● Material supplied:
--------------------------------------------------
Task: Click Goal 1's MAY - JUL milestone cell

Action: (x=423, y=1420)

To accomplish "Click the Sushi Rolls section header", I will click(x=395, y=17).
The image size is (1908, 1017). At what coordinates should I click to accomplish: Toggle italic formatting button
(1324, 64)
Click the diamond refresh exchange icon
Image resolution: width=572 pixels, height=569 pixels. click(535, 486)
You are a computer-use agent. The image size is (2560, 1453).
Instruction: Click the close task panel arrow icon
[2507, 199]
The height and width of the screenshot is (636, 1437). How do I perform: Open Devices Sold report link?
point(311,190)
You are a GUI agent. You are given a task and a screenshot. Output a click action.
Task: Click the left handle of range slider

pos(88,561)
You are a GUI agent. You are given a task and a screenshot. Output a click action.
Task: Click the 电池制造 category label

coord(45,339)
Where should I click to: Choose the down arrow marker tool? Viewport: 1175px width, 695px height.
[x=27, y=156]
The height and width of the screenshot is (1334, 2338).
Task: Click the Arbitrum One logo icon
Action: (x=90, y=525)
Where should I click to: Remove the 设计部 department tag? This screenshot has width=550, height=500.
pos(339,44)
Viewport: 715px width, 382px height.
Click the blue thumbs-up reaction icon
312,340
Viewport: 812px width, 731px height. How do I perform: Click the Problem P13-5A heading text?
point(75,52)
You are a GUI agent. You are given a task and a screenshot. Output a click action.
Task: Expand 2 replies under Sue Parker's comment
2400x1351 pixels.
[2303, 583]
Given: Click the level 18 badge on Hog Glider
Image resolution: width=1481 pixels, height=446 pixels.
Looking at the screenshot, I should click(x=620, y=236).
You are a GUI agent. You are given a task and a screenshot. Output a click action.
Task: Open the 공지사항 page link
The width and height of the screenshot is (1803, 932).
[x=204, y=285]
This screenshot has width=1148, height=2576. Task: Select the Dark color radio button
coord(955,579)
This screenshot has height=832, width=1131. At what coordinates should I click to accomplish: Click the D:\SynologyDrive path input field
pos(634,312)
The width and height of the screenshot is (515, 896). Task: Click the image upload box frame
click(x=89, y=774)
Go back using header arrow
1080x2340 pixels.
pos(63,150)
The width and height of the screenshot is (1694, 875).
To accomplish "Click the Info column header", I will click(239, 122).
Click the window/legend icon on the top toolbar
--------------------------------------------------
● Your goal:
All lines from the one that holds "Task: Click the left handle of range slider" to the end of the entries above must be transcribed exactly, both ends included, and no others.

● Final answer:
Task: Click the left handle of range slider

pos(88,561)
You are a GUI agent. You are given a task and a screenshot. Output a click action.
Task: Click the 电池制造 category label

coord(45,339)
Where should I click to: Choose the down arrow marker tool? Viewport: 1175px width, 695px height.
[x=27, y=156]
The height and width of the screenshot is (1334, 2338).
Task: Click the Arbitrum One logo icon
Action: (x=90, y=525)
Where should I click to: Remove the 设计部 department tag? This screenshot has width=550, height=500.
pos(339,44)
Viewport: 715px width, 382px height.
Click the blue thumbs-up reaction icon
312,340
Viewport: 812px width, 731px height. How do I perform: Click the Problem P13-5A heading text?
point(75,52)
You are a GUI agent. You are given a task and a screenshot. Output a click action.
Task: Expand 2 replies under Sue Parker's comment
2400x1351 pixels.
[2303, 583]
Given: Click the level 18 badge on Hog Glider
Image resolution: width=1481 pixels, height=446 pixels.
Looking at the screenshot, I should click(x=620, y=236).
You are a GUI agent. You are given a task and a screenshot. Output a click action.
Task: Open the 공지사항 page link
The width and height of the screenshot is (1803, 932).
[x=204, y=285]
This screenshot has width=1148, height=2576. Task: Select the Dark color radio button
coord(955,579)
This screenshot has height=832, width=1131. At what coordinates should I click to accomplish: Click the D:\SynologyDrive path input field
pos(634,312)
The width and height of the screenshot is (515, 896). Task: Click the image upload box frame
click(x=89, y=774)
Go back using header arrow
1080x2340 pixels.
pos(63,150)
The width and height of the screenshot is (1694, 875).
To accomplish "Click the Info column header", I will click(239, 122).
Click the window/legend icon on the top toolbar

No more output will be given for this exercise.